*PROBLEM STATEMENT*:
Reproduce, unchanged, the lines between the one holding "Click the OAuth 2.0 credentials message text" and the last line of the records, including both ends, but no pictures.

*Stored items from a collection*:

________

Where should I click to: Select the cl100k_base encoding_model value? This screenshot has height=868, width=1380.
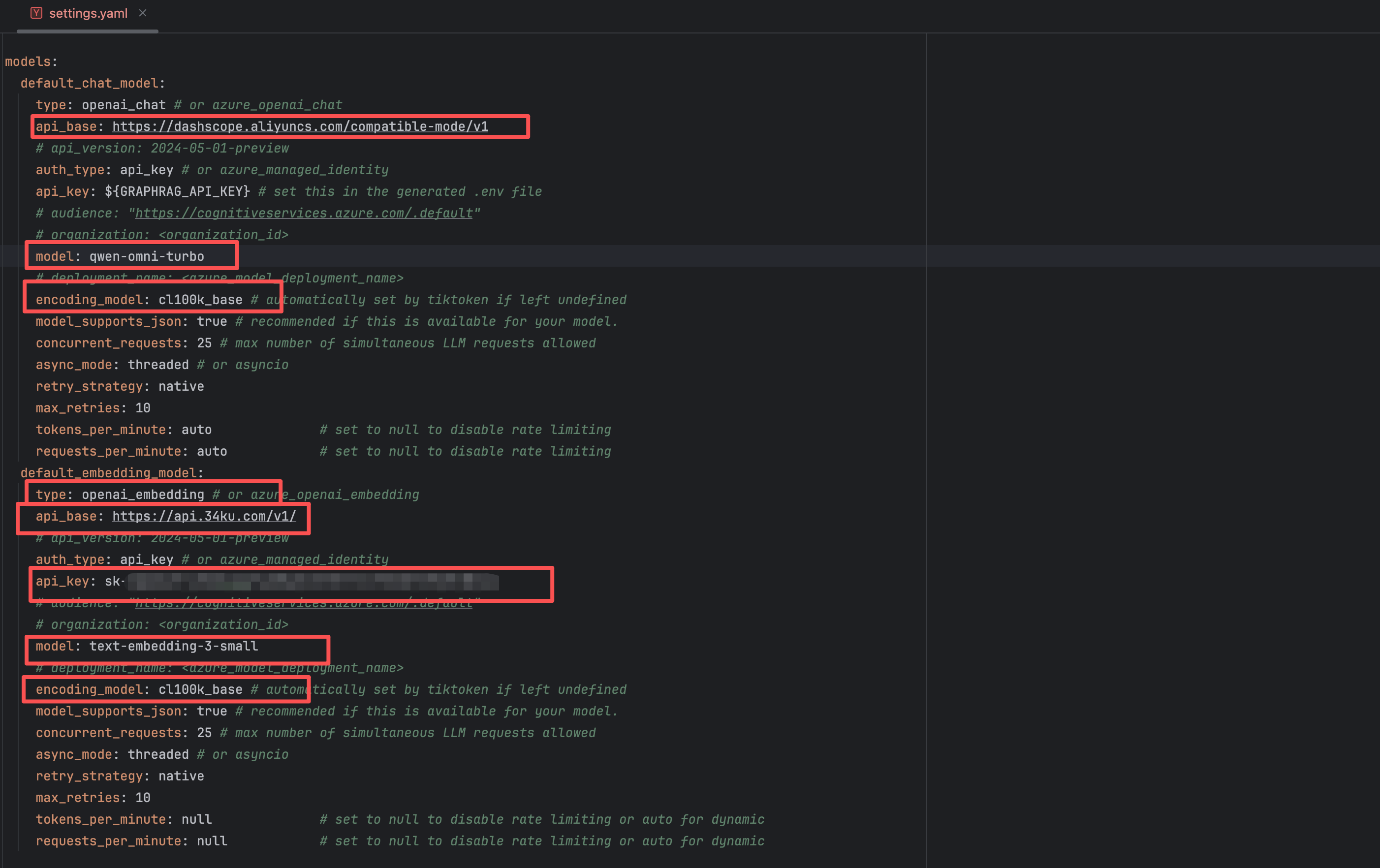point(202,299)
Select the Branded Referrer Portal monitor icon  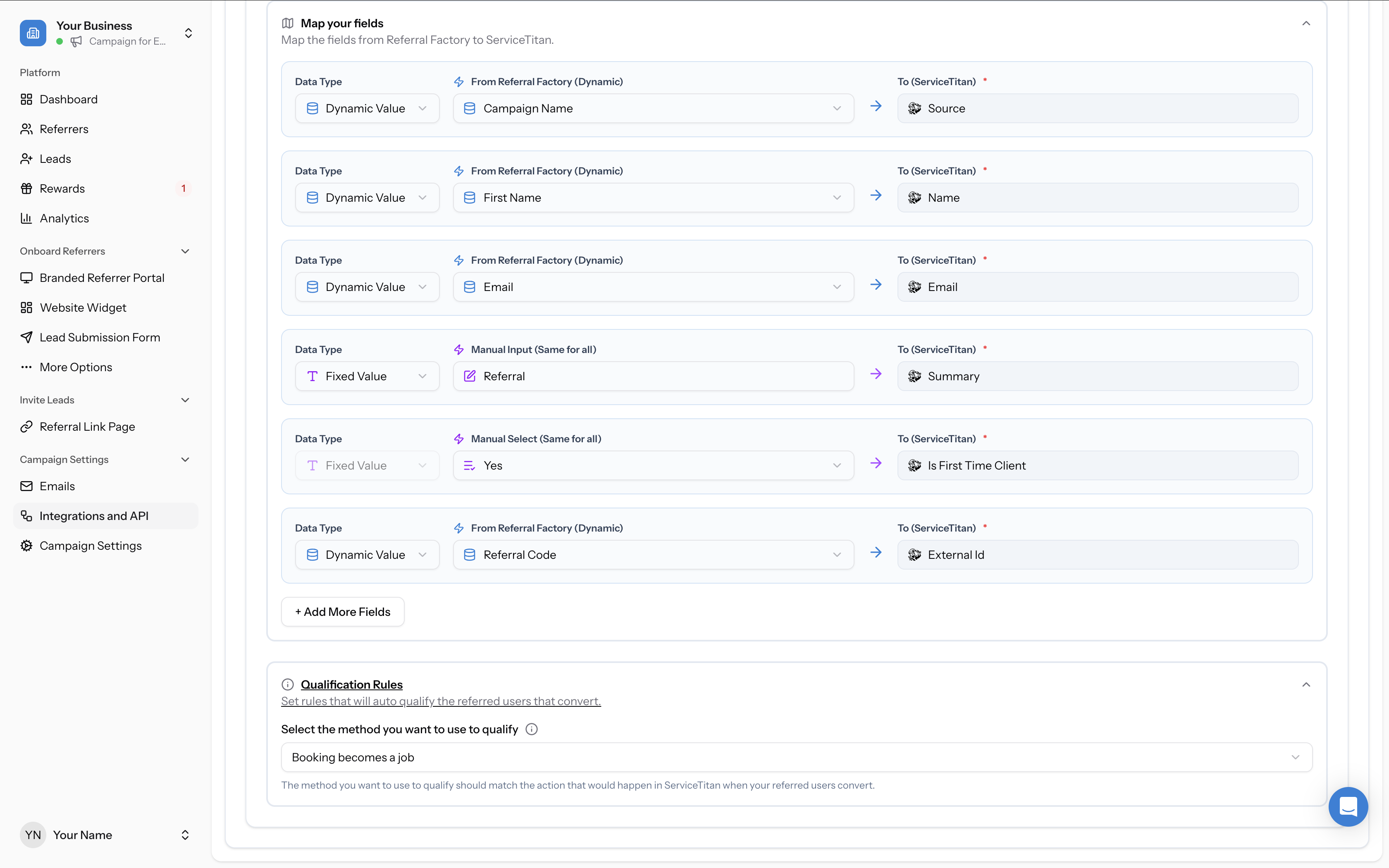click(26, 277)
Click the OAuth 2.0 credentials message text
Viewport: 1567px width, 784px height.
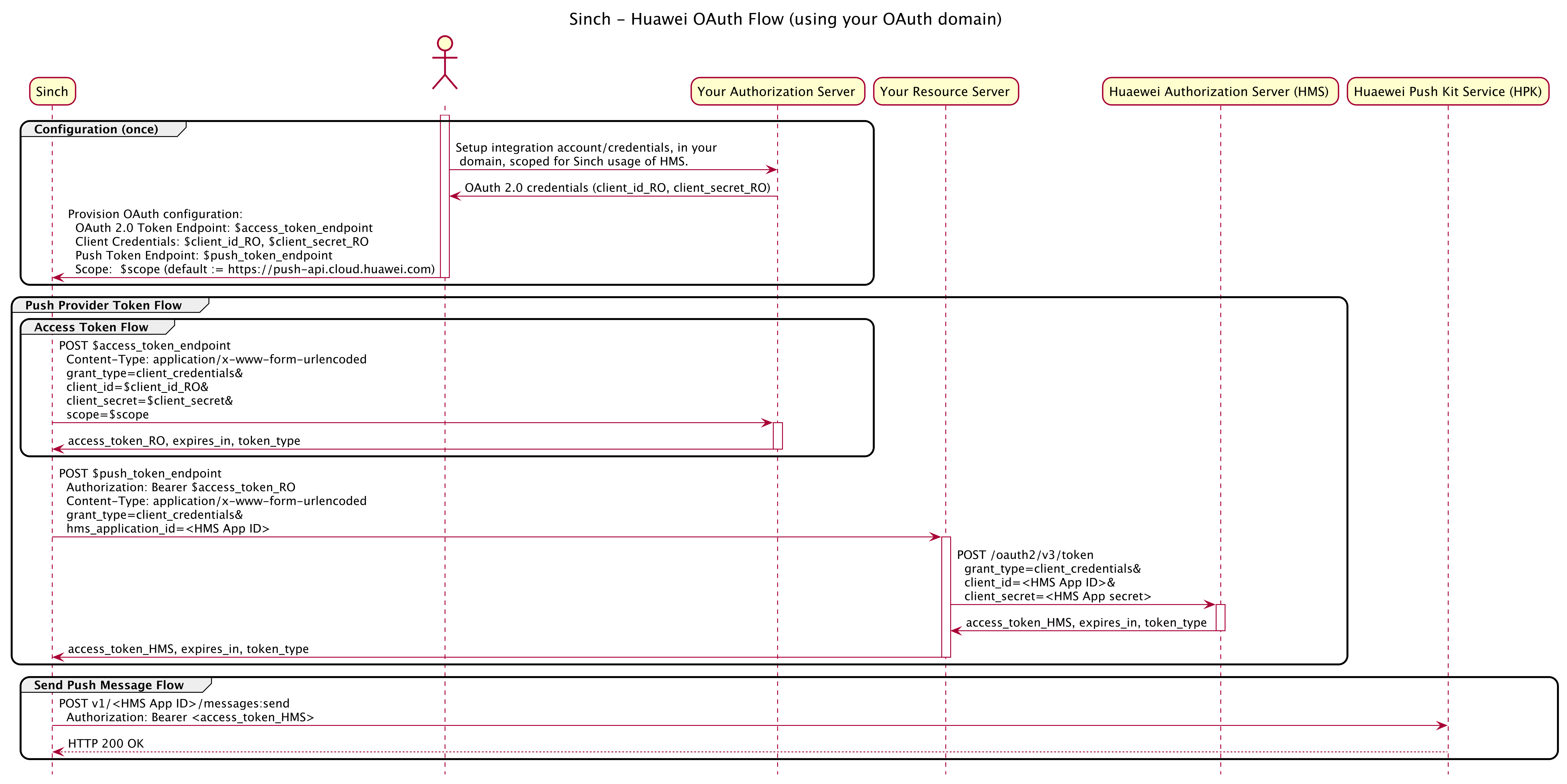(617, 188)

________

*TASK RESULT*:
Click the OAuth 2.0 credentials message text
Viewport: 1567px width, 784px height.
(617, 188)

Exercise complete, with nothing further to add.